I’m currently using a collapsible Sirui T-005X 54.5″ Aluminum Tripod (12″ when folded down), paired with a plastic tray called an: Eric Michaels En Plein Air Traveller, which is designed to attach to the threaded screw that holds the camera.
You might also find accessory trays marketed to digital photographers – look for laptop supports or tablet holders. For smaller works I’m using an iPad holder, inserting a drawing board in the clamp meant for the device.
If you’re handy with tools, you might make your own tray. The threaded female screw your need to connect to the camera mount is called a ‘tee-nut’.
Sometimes I just clip a travel palette right onto the Coroplast boards, so I can pick the whole thing up and walk around with it on location. You can use a single Coroplast panel, or two or three clipped together as shown above. Or, clip an entire sketchbook onto the boards, as below:
GENERAL PURPOSE STUFF:
- Nalgene Bottles: I bring three or four 60 ml bottles. I don’t carry too much water (it’s heavy!) so I bring many smaller bottles instead of one large one. It’s lighter over all, and I only dirty one bottle at time.Refill water every chance you get. (e.g. lunch breaks).I get these at camping supply stores.
- Zippered Nylon Bush Case: The kind with little slots for each brush. Keep your sables point’s protected. Store it upright in your bag.
- A Misting Spray Bottle: To dampen your paints in the palette.
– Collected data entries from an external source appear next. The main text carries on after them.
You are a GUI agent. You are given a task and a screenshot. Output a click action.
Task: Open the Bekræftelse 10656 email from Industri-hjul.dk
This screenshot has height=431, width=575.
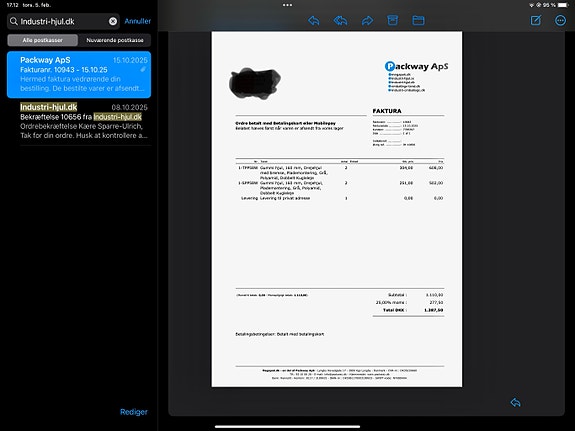(84, 121)
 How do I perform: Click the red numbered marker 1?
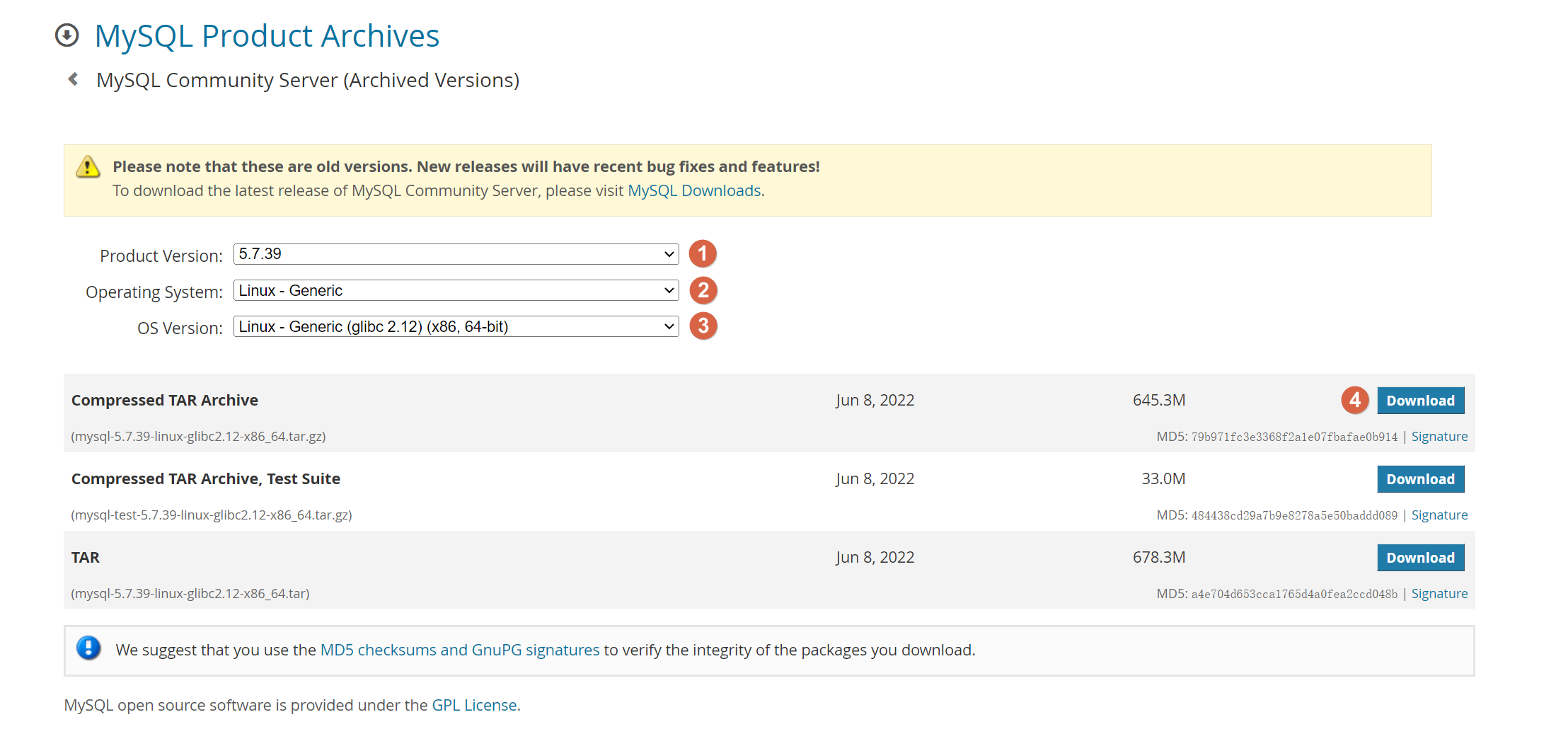pos(703,254)
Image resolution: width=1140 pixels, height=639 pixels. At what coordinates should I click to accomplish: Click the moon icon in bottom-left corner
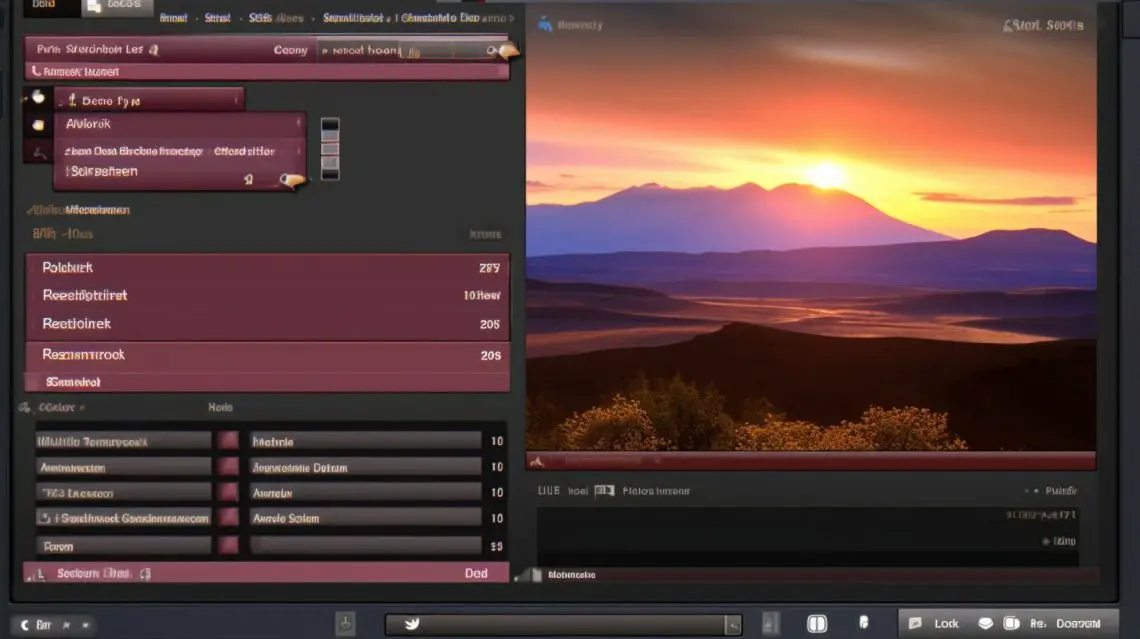pyautogui.click(x=25, y=624)
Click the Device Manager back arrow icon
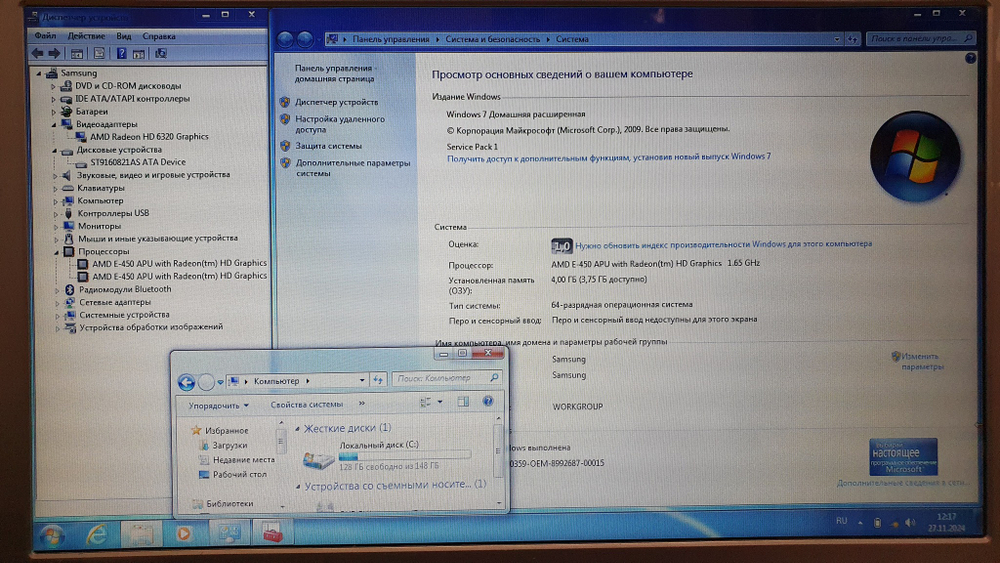Screen dimensions: 1000x563 tap(37, 53)
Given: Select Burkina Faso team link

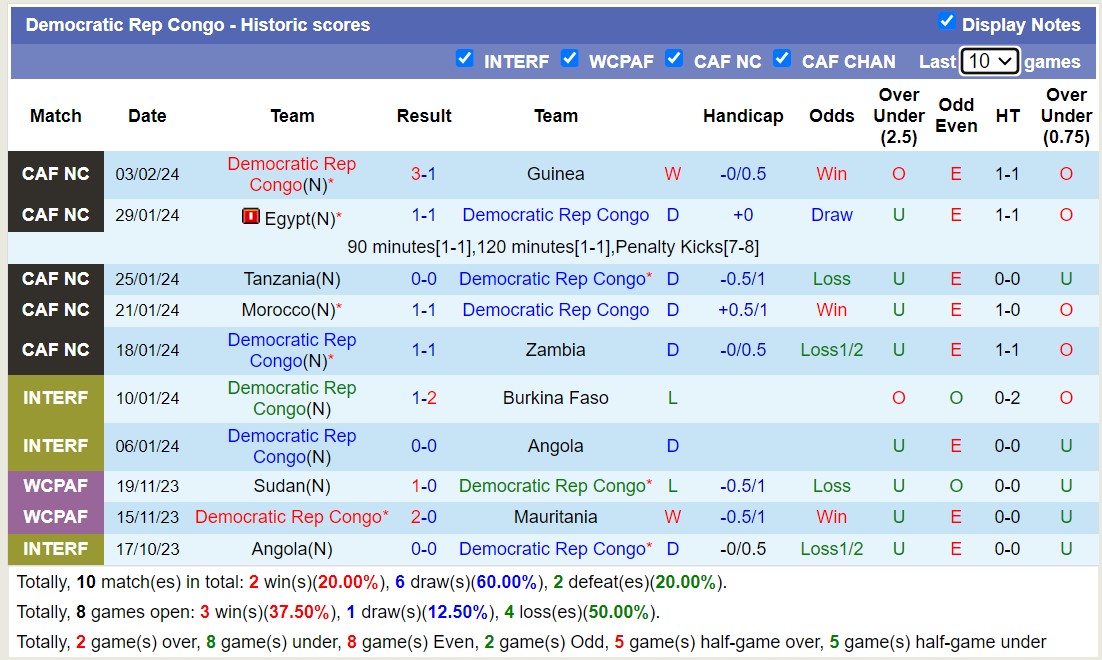Looking at the screenshot, I should tap(555, 398).
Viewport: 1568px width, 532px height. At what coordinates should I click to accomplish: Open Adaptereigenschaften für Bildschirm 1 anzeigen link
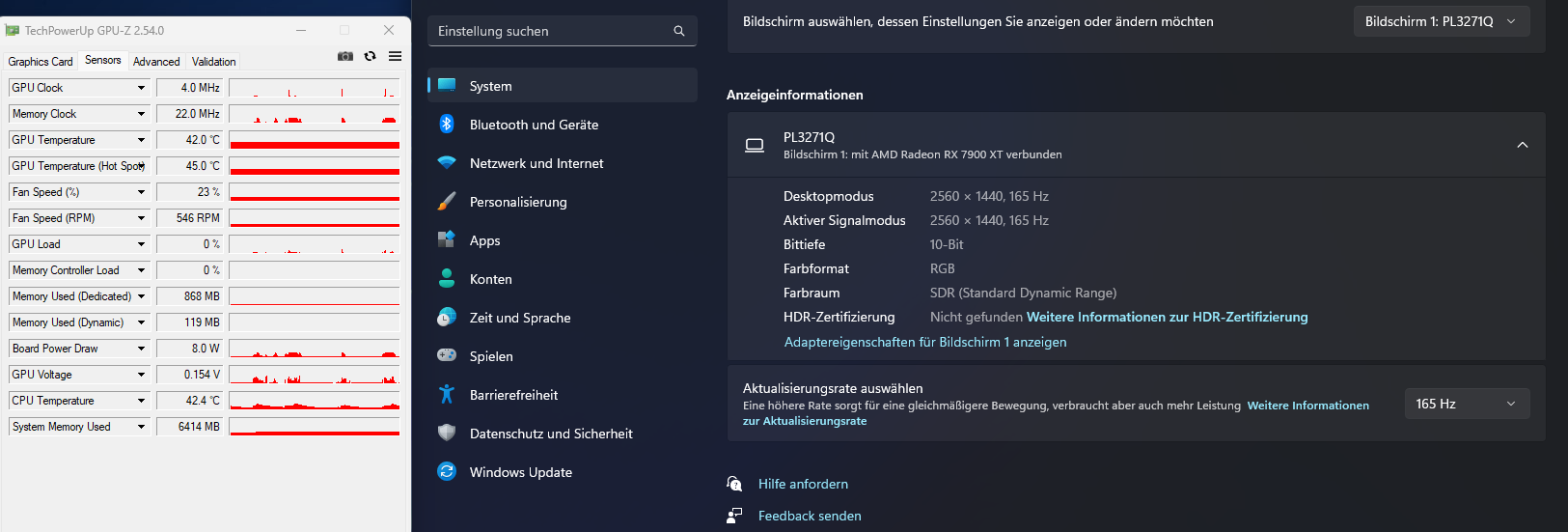click(925, 342)
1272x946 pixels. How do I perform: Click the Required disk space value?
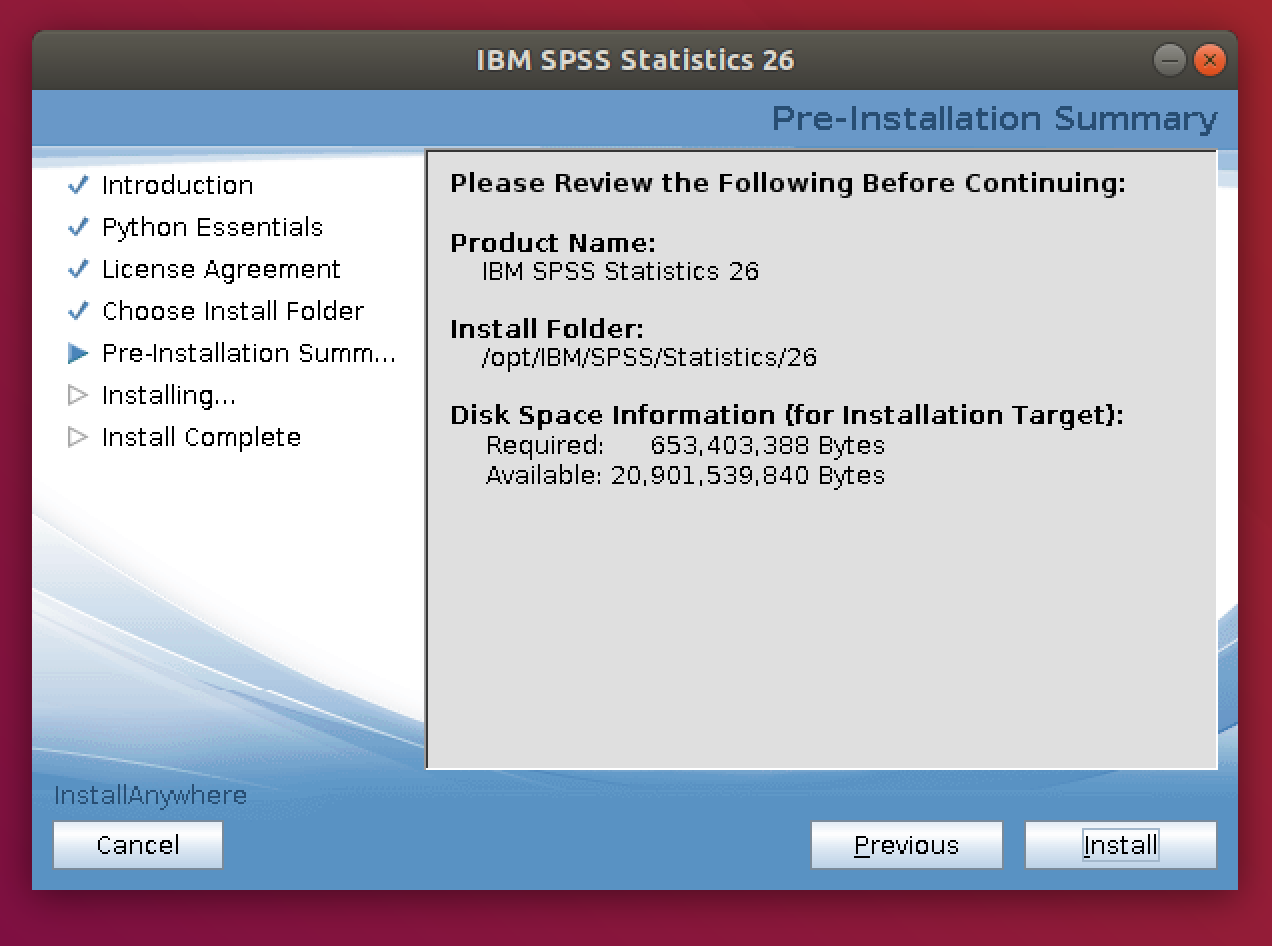tap(767, 445)
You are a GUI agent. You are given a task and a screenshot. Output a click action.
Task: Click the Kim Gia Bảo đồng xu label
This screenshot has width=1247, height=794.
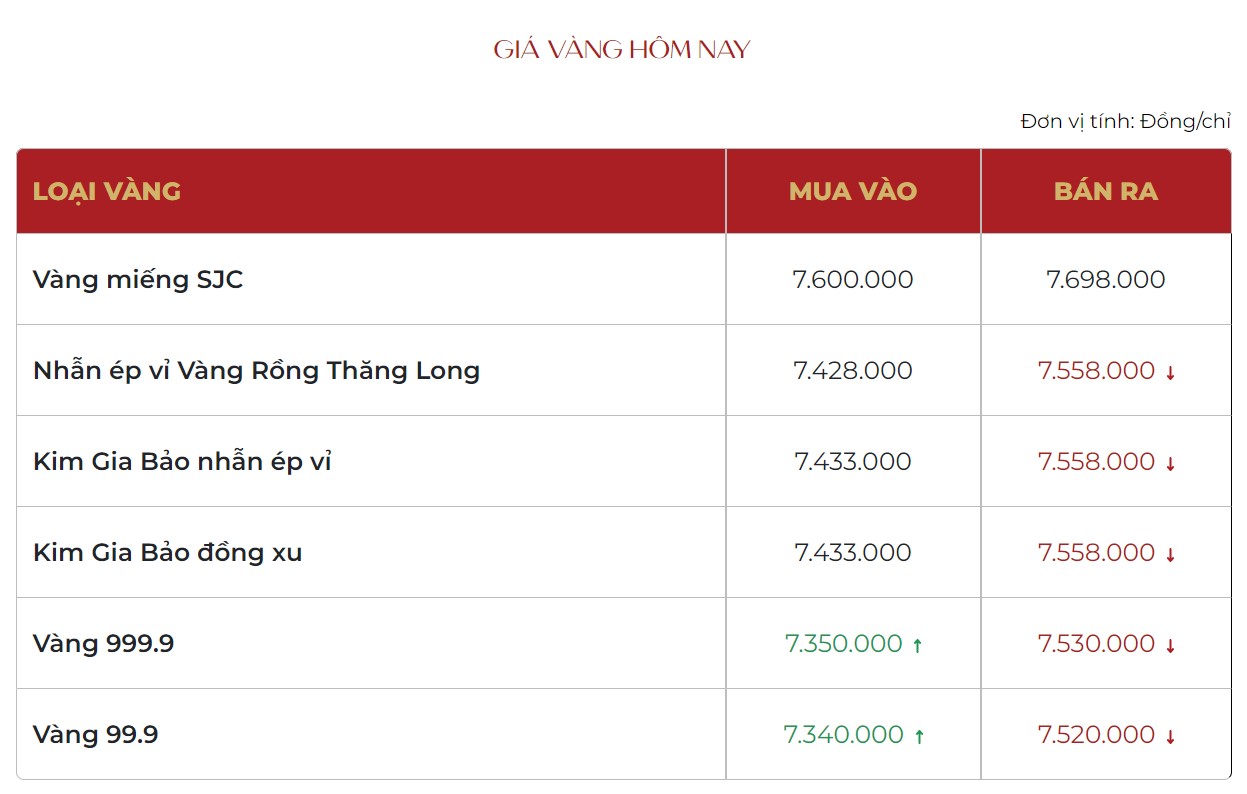pos(168,552)
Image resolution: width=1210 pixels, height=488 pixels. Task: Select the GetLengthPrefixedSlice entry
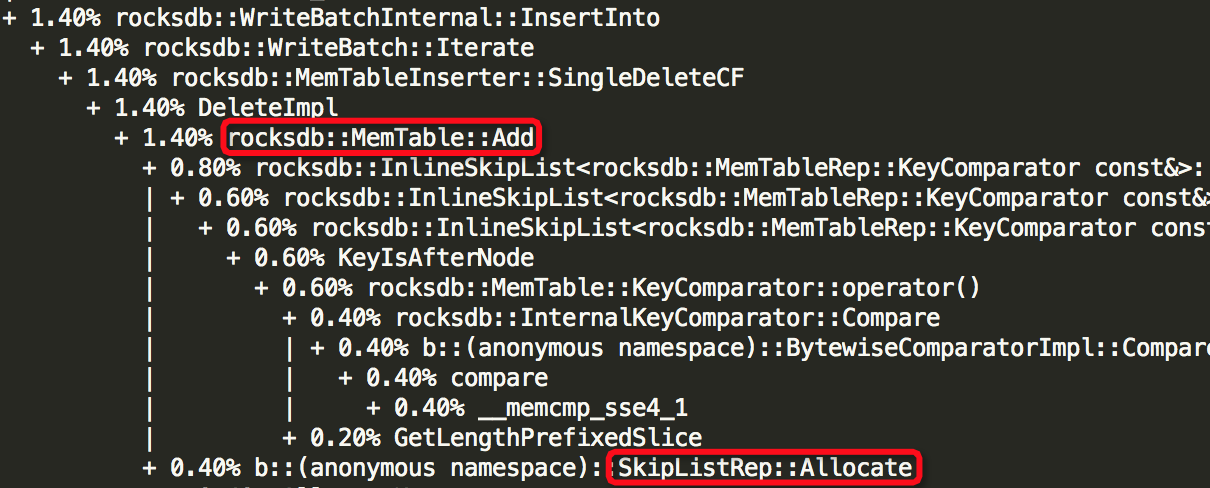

It gets them ready to release color.I mist my paints frequently when working unless it’s 100% humidity wherever I am.
- Paper towels: For quickly blotting mistakes, removing excess water from brushes, handling spills.
THE SPLIT COMPLEMENTARY PALETTE:
I’m keeping this advice that follows below for reference – even though I do not use this color selection anymore.
I still recommend it for people who want to learn color mixing the proper way before branching out into more personal color choices.
When I was a student, I was taught to organize my pigments into a split complementary palette.
These are pairs of warm and cool shades of each primary color. (Red, Yellow, Blue).
By staring with these pairs you can easily bias a color towards warm or cool by juggling the proportion of each – and easily neutralize by cross mixing with the complementary color.
- Alizarin Crimson / Cadmium Red Light : (Warm/Cool Red)
- Yellow Ocher (or Raw Sienna) / Cadmium Yellow Light : (Warm/Cool Yellow)
- Ultramarine Blue / Cerulean Blue : (Warm/Cool Blue)
That (above) is all you really need. But you can add to this some secondaries that you can cross mix with the opposing pairs. These are for convenience only – you *can* mix any secondary from a primary pair.